Task details - Look at each line below and tally those holding "computer"; answer with that figure and nothing else.

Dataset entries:
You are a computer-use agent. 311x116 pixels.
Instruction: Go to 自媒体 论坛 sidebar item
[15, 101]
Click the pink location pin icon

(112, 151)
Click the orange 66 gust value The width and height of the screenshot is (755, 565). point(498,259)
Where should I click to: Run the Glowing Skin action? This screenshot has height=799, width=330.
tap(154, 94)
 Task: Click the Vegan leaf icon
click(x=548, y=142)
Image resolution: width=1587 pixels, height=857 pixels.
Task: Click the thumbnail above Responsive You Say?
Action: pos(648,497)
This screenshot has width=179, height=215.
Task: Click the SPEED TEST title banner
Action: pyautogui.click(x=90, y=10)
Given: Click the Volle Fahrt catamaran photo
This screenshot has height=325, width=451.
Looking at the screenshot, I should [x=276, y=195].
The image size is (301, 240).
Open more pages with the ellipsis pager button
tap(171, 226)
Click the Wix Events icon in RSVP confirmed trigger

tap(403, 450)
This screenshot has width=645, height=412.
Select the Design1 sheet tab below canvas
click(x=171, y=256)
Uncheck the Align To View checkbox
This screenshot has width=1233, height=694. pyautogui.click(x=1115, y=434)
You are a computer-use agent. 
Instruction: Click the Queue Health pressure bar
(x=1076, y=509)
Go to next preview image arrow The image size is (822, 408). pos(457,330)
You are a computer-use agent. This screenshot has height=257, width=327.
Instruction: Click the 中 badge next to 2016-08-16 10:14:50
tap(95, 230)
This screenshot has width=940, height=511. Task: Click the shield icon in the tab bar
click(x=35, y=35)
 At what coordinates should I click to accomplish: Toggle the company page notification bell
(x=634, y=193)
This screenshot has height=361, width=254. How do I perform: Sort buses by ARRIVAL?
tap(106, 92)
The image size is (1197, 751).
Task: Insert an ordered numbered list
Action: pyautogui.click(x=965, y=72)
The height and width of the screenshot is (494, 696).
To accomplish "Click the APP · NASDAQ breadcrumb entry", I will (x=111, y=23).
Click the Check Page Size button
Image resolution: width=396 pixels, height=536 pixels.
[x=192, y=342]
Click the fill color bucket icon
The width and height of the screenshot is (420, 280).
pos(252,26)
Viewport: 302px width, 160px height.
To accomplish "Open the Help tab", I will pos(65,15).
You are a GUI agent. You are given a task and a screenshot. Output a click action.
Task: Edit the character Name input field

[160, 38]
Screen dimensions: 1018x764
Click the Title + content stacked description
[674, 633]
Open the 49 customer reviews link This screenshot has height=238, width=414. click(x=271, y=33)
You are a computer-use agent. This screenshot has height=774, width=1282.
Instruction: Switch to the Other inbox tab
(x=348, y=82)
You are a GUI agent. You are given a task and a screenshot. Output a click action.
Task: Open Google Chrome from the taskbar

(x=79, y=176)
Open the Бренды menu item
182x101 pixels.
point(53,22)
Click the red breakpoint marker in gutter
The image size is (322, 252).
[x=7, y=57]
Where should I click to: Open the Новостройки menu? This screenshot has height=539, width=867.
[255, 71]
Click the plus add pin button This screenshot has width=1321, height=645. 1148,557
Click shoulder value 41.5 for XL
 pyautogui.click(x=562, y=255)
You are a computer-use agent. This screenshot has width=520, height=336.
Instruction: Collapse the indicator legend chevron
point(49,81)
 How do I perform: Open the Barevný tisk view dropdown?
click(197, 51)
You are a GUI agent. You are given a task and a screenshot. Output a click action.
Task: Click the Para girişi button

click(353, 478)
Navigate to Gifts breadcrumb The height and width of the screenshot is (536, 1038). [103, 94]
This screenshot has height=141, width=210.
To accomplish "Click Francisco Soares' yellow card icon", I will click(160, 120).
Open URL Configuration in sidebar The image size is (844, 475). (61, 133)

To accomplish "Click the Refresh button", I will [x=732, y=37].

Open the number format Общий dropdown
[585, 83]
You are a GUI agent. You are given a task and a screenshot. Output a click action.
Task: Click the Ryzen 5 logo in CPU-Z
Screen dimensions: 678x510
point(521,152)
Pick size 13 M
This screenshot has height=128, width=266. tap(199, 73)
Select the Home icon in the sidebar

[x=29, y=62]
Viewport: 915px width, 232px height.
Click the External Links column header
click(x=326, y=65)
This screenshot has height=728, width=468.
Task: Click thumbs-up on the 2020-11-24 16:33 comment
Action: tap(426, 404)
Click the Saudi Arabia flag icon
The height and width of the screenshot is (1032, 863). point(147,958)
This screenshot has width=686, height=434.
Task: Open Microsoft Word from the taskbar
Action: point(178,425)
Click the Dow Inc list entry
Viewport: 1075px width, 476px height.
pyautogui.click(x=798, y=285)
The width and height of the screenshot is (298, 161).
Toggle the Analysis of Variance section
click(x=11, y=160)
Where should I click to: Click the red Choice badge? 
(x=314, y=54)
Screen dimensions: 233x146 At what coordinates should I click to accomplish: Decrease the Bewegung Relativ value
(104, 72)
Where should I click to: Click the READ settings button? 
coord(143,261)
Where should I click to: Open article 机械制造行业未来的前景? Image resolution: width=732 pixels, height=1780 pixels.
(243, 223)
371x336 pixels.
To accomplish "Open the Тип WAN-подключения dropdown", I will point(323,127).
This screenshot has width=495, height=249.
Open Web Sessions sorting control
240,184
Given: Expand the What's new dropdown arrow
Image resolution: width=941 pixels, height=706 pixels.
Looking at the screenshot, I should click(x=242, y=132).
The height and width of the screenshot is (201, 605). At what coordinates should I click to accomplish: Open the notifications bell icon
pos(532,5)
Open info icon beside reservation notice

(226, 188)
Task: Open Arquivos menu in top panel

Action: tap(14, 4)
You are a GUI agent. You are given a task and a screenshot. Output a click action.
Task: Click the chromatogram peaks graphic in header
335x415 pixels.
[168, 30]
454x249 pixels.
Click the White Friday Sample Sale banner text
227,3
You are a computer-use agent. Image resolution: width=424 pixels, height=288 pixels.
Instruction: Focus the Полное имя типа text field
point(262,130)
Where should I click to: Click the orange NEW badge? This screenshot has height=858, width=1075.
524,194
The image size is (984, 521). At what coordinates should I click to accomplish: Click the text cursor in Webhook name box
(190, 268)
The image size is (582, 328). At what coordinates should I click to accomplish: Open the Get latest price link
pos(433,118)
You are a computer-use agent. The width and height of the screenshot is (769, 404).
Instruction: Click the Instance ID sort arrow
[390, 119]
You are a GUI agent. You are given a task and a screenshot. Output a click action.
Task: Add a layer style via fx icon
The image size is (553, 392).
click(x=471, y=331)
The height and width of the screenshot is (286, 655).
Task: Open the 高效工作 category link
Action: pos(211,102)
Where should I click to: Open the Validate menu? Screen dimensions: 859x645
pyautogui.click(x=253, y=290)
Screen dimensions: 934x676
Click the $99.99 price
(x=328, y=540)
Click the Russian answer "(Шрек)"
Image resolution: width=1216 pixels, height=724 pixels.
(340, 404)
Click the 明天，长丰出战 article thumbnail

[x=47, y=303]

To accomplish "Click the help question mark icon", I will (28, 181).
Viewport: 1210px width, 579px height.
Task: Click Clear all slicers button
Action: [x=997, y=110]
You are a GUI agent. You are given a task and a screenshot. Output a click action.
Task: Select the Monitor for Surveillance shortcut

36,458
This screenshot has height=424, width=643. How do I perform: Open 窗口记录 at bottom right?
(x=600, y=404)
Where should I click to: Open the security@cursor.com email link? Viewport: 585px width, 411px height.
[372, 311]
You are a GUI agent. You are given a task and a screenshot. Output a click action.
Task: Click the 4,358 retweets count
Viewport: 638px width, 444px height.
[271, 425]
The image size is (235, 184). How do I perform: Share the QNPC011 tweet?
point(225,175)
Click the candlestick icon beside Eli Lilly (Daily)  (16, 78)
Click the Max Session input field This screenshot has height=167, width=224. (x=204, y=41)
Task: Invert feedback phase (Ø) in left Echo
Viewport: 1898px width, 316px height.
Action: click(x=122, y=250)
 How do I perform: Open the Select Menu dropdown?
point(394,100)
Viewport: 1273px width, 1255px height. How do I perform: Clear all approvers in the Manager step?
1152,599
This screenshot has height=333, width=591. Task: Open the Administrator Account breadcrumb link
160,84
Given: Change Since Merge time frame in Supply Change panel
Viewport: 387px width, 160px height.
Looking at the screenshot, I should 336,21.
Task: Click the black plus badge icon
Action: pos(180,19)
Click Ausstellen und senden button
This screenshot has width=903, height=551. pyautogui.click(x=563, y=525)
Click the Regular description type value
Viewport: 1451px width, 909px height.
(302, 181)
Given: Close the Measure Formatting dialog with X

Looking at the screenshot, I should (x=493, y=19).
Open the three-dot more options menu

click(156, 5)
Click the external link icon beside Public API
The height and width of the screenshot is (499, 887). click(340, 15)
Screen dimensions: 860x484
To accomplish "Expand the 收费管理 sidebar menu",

Answer to the problem - 7